AI-Driven Flavor Evaluation System: The Three Core Models
Guiding Belief
We believe flavor is a process.
Not a final score, but a journey — one that can be understood, learned, and trusted.
FCA’s AI system is built around three core models that work across different dimensions of sensory evaluation: from professional cupping logic to individual preferences to global data benchmarks. These models are not designed to replace human judgment — they’re here to help professionals see more clearly, speak more logically, and connect more precisely.
#1 CertiScore | Standard Cupping Model
A professional anchor for “natural scores,” aligned with Q Grader training systems.
- Mirrors CQI Q Grader standards, focusing on structure, defects, and balance.
- Useful for baseline scoring, processing comparisons, and reference calibration.
- Supports green bean screening, cupping training, and sample consistency tracking.
- Ideal for experienced cuppers, training institutions, and origin labs.
Technical Highlights:
Standardized cupping form × Expert sensory input × Reverse natural score modeling
#2 BeanSeeker | Emotional Scoring Model
A collaborative tool to express individual flavor preferences.
- Combines emotional intensity with sensory attributes in a two-dimensional framework.
- Supports personal scoring logic, flavor storytelling, and consumer training.
- Designed for brand R&D teams, taster communities, and education programs.
- Core to FCA’s flexible and expressive flavor language system.
Technical Highlights:
Sensory vocabulary dataset × Weighted distribution model × Emotional coordinate mapping
#3 Omni | Flavor Fingerprint Hybrid Model
A fast-screening engine combining chemistry and market-scale data.
- Integrates NIR spectroscopy, global sensory databases, and behavioral preferences.
- Designed for pre-screening origin samples, blend matching, and batch management.
- Suitable for roaster sourcing, exporter inventory systems, and smart recommendation engines.
- A key pillar for FCA’s automation and scalable quality evaluation efforts.
Technical Highlights:
NIR data × Historical sample matching × Multi-model hybrid inference engine
Which Model Fits Your Needs?
| Your Goal | Recommended Model | Ideal User Role |
|---|---|---|
| Align with the Q Grading system | CertiScore | Q Graders, Origin Organizations |
| Develop a personal scoring style | BeanSeeker | Tasters, Brand R&D Teams |
| Quickly screen large volumes | Omni | Exporters, Processing Facilities |
Expansion Modules: Six Add-On Systems
Designed for future applications and specific use cases:
- TIM — Terroir Identification Model (for origin organizations)

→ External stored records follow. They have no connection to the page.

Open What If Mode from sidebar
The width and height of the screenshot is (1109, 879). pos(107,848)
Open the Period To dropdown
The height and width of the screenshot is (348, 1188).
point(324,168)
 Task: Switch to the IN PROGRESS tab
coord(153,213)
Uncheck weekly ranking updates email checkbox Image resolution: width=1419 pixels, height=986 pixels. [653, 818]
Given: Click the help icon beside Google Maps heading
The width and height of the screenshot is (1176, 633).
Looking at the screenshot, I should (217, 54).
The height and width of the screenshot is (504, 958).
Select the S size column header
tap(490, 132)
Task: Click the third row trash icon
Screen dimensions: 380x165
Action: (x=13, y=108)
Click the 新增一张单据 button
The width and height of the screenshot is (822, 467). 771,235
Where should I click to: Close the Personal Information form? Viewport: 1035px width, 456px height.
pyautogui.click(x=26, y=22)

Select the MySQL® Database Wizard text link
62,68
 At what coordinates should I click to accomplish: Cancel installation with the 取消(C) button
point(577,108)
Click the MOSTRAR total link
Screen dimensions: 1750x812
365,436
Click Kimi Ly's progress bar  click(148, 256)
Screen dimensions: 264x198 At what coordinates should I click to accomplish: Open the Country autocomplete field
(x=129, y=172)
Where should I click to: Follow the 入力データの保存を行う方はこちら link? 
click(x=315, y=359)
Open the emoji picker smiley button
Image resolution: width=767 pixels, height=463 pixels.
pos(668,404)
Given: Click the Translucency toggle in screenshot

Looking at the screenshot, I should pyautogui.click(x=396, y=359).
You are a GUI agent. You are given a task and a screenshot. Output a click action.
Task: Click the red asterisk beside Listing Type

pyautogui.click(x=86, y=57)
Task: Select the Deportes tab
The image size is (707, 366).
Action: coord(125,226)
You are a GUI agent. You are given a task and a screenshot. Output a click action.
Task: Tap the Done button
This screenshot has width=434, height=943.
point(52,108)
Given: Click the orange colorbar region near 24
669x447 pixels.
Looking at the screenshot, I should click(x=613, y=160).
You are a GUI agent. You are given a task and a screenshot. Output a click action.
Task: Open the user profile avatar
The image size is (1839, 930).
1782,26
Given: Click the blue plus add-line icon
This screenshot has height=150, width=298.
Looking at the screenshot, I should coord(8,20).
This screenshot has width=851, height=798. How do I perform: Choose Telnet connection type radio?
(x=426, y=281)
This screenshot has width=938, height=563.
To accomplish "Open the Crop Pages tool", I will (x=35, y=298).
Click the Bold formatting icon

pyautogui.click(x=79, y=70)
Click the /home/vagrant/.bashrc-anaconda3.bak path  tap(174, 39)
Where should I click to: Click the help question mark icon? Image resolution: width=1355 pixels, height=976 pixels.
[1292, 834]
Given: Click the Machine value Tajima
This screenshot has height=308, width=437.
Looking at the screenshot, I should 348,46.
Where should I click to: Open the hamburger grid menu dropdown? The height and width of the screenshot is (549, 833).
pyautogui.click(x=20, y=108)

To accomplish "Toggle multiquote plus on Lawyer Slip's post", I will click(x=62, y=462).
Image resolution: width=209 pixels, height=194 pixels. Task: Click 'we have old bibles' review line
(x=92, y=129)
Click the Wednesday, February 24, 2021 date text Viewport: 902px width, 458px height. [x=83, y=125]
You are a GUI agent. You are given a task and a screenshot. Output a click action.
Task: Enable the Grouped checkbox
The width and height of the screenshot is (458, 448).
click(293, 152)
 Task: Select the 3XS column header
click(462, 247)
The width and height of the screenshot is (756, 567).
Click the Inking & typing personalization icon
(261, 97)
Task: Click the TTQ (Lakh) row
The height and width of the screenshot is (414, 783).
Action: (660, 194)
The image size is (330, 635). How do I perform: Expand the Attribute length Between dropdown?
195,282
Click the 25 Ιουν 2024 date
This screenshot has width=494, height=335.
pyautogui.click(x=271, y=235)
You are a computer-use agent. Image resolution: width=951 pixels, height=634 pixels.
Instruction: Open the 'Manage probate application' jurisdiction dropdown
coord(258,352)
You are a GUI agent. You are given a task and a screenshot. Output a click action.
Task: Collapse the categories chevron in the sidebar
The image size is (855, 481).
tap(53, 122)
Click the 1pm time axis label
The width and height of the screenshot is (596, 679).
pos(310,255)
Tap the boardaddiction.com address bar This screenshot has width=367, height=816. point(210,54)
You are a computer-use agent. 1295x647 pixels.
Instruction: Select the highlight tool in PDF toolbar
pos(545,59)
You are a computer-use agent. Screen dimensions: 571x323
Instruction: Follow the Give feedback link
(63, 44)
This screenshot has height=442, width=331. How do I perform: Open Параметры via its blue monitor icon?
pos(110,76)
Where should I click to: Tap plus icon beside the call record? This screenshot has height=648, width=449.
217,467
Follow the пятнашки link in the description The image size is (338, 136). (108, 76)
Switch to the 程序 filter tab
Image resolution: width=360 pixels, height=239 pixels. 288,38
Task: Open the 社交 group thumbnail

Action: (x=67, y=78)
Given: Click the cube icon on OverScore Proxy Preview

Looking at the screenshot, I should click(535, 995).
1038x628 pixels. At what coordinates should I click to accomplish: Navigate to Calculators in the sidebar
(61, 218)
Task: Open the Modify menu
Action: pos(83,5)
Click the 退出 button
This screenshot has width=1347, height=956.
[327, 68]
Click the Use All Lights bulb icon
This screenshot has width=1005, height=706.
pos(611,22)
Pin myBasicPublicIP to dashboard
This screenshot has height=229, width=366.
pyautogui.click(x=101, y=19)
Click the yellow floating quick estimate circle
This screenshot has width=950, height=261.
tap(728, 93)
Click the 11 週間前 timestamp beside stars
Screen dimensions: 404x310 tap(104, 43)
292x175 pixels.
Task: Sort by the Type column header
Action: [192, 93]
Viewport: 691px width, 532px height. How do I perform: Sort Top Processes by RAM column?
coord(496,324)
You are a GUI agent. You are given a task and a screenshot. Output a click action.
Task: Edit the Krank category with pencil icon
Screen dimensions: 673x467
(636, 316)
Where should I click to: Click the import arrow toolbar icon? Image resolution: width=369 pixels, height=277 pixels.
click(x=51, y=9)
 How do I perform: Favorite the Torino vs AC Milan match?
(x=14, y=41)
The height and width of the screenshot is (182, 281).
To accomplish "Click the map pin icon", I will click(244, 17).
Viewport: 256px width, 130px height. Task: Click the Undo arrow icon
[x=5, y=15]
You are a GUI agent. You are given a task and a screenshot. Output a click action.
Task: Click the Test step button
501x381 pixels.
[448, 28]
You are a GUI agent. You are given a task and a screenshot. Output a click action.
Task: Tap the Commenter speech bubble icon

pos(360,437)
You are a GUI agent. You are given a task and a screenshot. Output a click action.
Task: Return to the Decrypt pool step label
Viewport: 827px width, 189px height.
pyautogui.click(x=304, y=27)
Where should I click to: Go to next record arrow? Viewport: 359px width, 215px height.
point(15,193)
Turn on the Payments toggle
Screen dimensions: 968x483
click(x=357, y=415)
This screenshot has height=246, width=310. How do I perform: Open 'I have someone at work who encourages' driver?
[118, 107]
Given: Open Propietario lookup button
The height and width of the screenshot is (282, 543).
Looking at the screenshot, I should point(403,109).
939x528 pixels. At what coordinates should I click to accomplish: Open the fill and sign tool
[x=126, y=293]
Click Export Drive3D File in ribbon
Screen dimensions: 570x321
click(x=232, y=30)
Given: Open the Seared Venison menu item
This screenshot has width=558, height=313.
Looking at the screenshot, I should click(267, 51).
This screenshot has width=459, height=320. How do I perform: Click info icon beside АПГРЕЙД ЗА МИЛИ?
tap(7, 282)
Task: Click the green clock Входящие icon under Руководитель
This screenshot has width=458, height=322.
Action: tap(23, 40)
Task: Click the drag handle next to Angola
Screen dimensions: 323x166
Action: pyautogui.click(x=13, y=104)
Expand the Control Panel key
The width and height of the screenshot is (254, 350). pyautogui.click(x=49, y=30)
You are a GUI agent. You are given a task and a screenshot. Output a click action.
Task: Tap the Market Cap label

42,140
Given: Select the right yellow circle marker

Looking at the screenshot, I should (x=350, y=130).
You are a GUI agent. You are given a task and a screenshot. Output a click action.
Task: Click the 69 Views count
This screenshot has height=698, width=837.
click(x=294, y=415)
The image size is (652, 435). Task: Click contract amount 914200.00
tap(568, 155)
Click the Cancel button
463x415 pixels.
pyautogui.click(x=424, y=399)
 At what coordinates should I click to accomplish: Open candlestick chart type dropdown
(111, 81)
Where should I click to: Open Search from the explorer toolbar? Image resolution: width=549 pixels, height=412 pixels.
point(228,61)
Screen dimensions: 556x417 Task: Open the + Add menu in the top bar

- PIM — Processing Impact Model (for farm training)
- RAM — Roast Alignment Model (for roasters)
- CSC — Consumer Segmentation Clusters (for brand R&D)
- SES — Sustainability and Ethics Scoring (for ESG programs)
- CBM — Championship Benchmark Model (for competition prep)
These modules extend the real-world impact of the three core models.
Who Is It For?
This system is for those who want to:
- Build stronger flavor judgment
- Connect with the language of the market
- Make flavor more consistent, reliable, and expressive
FCA’s AI isn’t here to make decisions for you — it’s here to help you train, refine, and communicate your judgment more clearly.